• **To do**
Taking the records below, count the lines in which "computer" appears and supply only the count.

(Saved entries)
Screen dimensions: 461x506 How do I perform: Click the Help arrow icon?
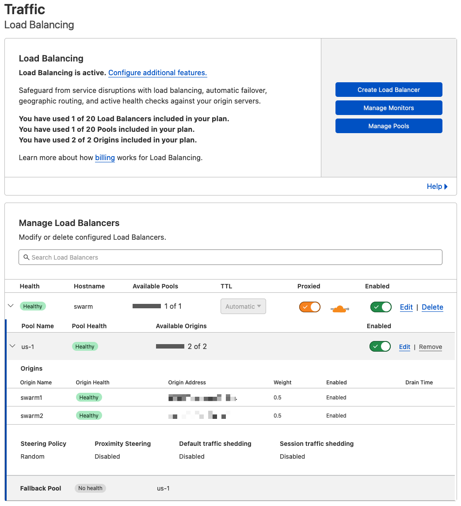[x=446, y=187]
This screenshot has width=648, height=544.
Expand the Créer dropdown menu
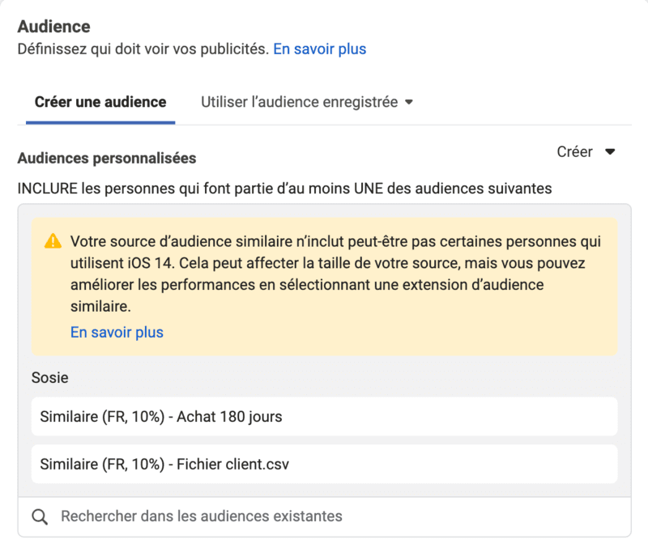click(586, 152)
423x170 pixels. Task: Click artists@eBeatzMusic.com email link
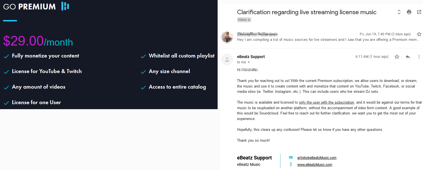[x=317, y=158]
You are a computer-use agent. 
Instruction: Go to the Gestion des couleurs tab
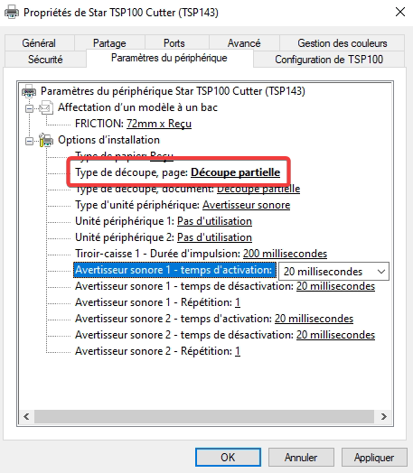342,43
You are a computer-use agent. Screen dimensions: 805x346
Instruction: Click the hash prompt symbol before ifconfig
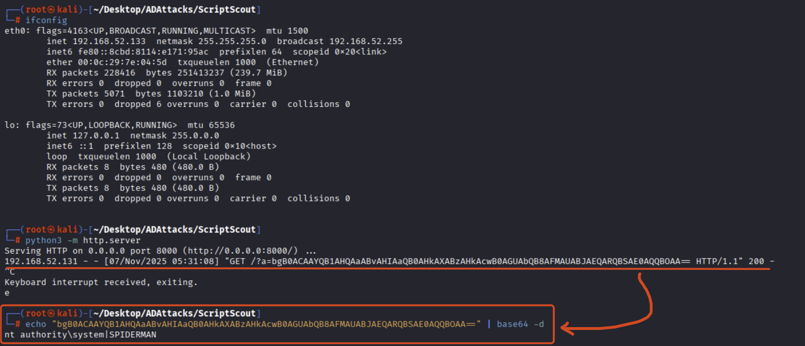pyautogui.click(x=17, y=20)
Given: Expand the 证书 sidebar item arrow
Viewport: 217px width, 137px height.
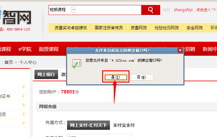Looking at the screenshot, I should [24, 96].
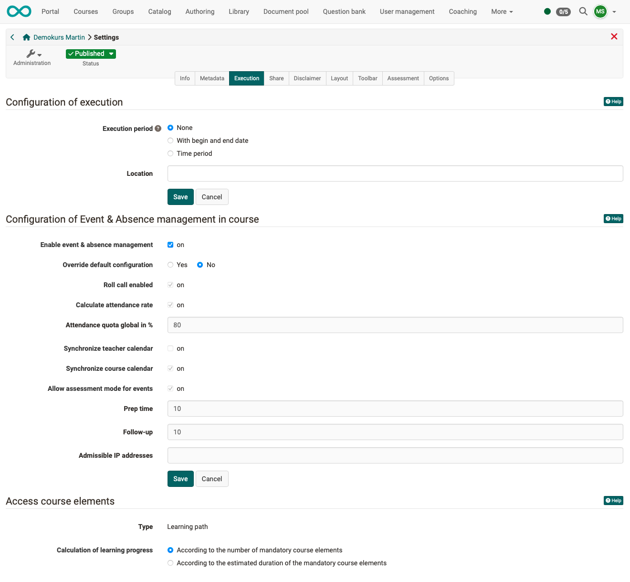Viewport: 630px width, 582px height.
Task: Switch to the Assessment tab
Action: pyautogui.click(x=403, y=78)
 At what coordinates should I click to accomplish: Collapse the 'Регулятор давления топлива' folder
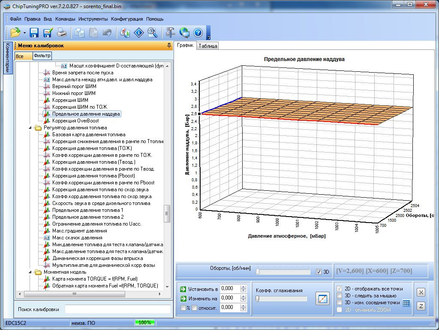31,128
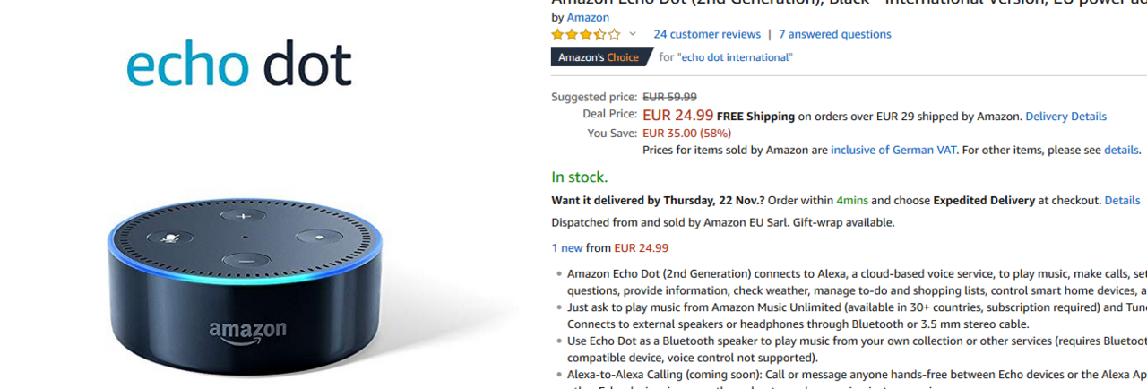The width and height of the screenshot is (1147, 389).
Task: Open the 7 answered questions link
Action: tap(834, 34)
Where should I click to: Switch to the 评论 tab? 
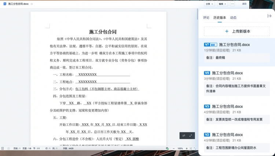coord(206,17)
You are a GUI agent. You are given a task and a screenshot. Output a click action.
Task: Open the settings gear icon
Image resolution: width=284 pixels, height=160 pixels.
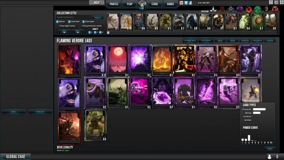click(x=271, y=2)
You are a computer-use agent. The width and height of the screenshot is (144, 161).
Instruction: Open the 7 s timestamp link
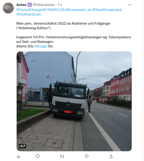pyautogui.click(x=60, y=5)
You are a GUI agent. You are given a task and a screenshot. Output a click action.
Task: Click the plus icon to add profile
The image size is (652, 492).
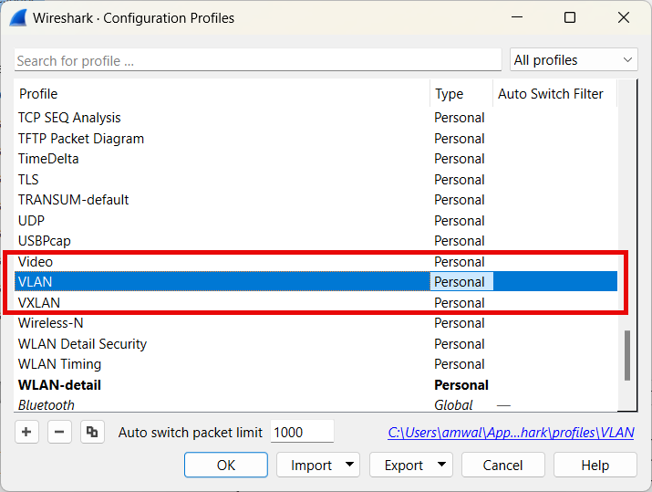pyautogui.click(x=27, y=433)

• **Output for this exercise**
3